Now that the ’70s are over, let’s reinvent the word “fusion” for a new millennium. Swords of Truth, the new album by the Ulster County-based Prismatic Mantis, is music that you can comfortably call fusion without referencing the smooth jazz, free-form blowing and lite funk of the wide-collared ’70s. Composer/multi-instrumentalist Mark Reynolds, drummer Brian St. Pierre and a small coterie of guests fuse electro and acoustic, jazz, folk and rock, ambient minimalism and club-beat glitch across this album’s nine remarkably well-developed and focused tracks. More profoundly, they fuse aesthetic purposes as well, as this is an album designed to challenge the listener, yes, but also to transport her and promote deep focus with sonic mandalas, meditative pattern art and a lexicon of groove that could at times be called “world” and at other times simply otherworldly.

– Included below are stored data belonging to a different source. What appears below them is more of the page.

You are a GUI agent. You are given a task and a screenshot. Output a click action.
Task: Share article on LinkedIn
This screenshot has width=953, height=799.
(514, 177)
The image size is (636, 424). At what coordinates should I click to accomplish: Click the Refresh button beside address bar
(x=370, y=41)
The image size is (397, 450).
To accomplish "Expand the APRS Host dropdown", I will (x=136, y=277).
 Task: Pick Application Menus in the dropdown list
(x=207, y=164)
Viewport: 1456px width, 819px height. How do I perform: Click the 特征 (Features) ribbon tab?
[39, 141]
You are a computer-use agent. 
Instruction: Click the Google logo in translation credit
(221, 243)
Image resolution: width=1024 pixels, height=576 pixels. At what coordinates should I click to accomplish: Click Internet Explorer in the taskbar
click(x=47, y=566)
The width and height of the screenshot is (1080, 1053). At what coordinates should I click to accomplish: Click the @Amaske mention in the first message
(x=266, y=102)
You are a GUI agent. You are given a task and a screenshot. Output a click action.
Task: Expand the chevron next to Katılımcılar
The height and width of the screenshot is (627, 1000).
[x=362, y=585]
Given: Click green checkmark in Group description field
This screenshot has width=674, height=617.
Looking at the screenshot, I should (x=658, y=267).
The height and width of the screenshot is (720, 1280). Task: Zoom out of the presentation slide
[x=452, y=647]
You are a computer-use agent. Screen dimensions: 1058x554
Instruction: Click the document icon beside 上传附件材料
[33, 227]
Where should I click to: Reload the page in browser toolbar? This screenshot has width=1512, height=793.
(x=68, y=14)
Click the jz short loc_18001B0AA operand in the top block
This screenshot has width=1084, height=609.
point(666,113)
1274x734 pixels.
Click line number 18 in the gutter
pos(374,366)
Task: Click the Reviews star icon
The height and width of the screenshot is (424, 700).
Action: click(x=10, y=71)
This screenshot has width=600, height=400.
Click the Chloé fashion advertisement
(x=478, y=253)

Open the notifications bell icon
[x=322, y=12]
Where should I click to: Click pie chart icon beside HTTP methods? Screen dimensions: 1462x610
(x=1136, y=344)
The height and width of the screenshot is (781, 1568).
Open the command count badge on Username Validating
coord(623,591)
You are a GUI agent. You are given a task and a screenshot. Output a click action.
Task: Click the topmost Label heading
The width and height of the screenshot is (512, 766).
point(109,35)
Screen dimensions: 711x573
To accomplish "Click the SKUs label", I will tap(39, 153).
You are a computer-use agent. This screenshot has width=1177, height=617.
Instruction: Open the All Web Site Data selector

Complexity abounds in the odd meters (that always seem fluid, never gratuitous), in the breakneck execution of difficult passages, in the skittish groove architecture of ADHD micro-masterpieces like “Peanut Butter and Butter” and in the expansive sound palette that the wildly skilled Reynolds employs (mostly by his own hand). But the keyword here is focus: Reynolds always honors the macro, the transportive purpose of his complex art, and the details never overpower that fundamentally magical intent.
By the end, a lot of styles have been referenced in a non-binding way. Many listeners will reflexively (and erroneously) think “Zappa” because of the occasional mallet percussion, the intricate modal passages and the patches of shredded guitar. One of the record’s handful of vocal tracks, “Forgiveness” (featuring guest vocalist/lyricist Lindsey Buckley), evokes some of the celestial fusion of Chick Corea and Return to Forever (not the legendary early RTF, but the oft-and-unfairly-maligned Gayle Moran era, for those keeping score). Extended passages in other tunes seem modeled after the patient pattern science of Steve Reich (Reichian veteran Doug Perkins performs on the title track). Other tunes rock and swing in more comforting and familiar ways. And on the record’s finale, “Space Brother and Sisterhood Calling,” Prismatic Mantis lays all the skittering complexity to rest: The tune is a seven-plus-minute meditation on a single, slowly morphing, three-dimensional pad sound. Your attention has been redirected within. Goodnight.
When Reynolds is not spending the thousands of hours that it obviously took to write, arrange and perform this extreme labor-of-love and vastly impressive music, he plays bass in the popular New Paltz area band the Breath Collective. Breath Collective is a dynamic art-rock band clearly schooled on Radiohead and Jeff Buckley, but with a devotion to in-the-moment, ecstatic improvisation that I will, with no small discomfort, call “jam” – but only because I am interested in rescuing that term from its abusers, just as I am interested in waking the term “fusion” from its decades of cultural shame.
Reynolds, then, emerges as a man with a mytho-musical purpose. Running through the song titles and liner notes on Swords of Truth is a kind of futurist sci-fi ruse à la Sun Ra: “Extraterrestrial Throwback Recorded & Decoded for Humans,” Reynolds writing, seemingly implying that his music comes both from space and from the future. Half tongue-in-cheek/half-serious is my guess. Works for me.